### EXERCISE INSTRUCTIONS
From the article on the smart contact lens, list every non-human eye that the lens is shown on or tested with.

### EXCERPT

A ‘smart contact lens’ for diabetes and glaucoma diagnosis
May 10, 2017
Smart contact lens on mannequin eye (credit: UNIST)
Korean researchers have designed a “smart contact lens” that may one day allow patients with diabetes and glaucoma to self-monitor blood glucose levels and internal eye pressure.*
The study was conducted by researchers at Ulsan National Institute of Science and Technology (UNIST) and Kyungpook National University School of Medicine, both of South Korea.
Most previously reported contact lens sensors can only monitor a single analyte (such as glucose) at a time, and generally obstruct the field of vision of the subject.
The design is based on transparent, stretchable sensors that are deposited on commercially available soft-contact lenses.
Electrodes based on a hybrid graphene-silver nanowire material can measure glucose in tears. Internal eye pressure changes are measured by a sandwich structure whose electronic characteristics are modified by pressure.
Inductive coupling — batteries not required
Both of these readings are transmitted wirelessly using “inductive coupling” (similar to remote charging of batteries), so no connected power source, such as a battery, is required. This design also allows for 24-hour real-time monitoring by patients.
The researchers conducted in-vivo and in-vitro performance tests using a live rabbit and bovine eyeball.
The team expects that the research could also lead to developing biosensors capable of detecting and treating various other human diseases, or used as a component in other biomedical devices.
The study results were published in the March issue of the journal Nature Communications. The study was supported by the 2017 CooperVision Science and Technology (S&T) Awards Program.
* Diabetes is the most common cause of high blood sugar levels. Intraocular pressure is the largest risk factor for glaucoma, a leading cause of human blindness.

### DATA BLOCK
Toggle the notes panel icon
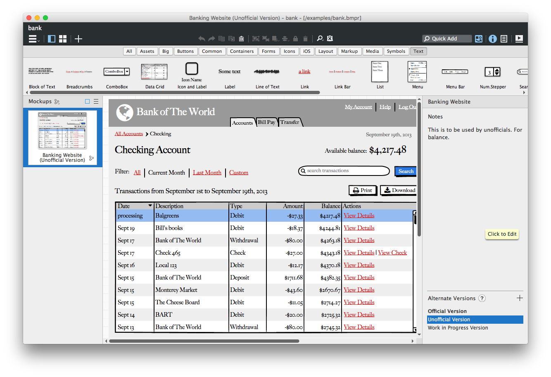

### SOLUTION FOR THIS TASK
- A mannequin eye
- The eye of a live rabbit
- A bovine eyeball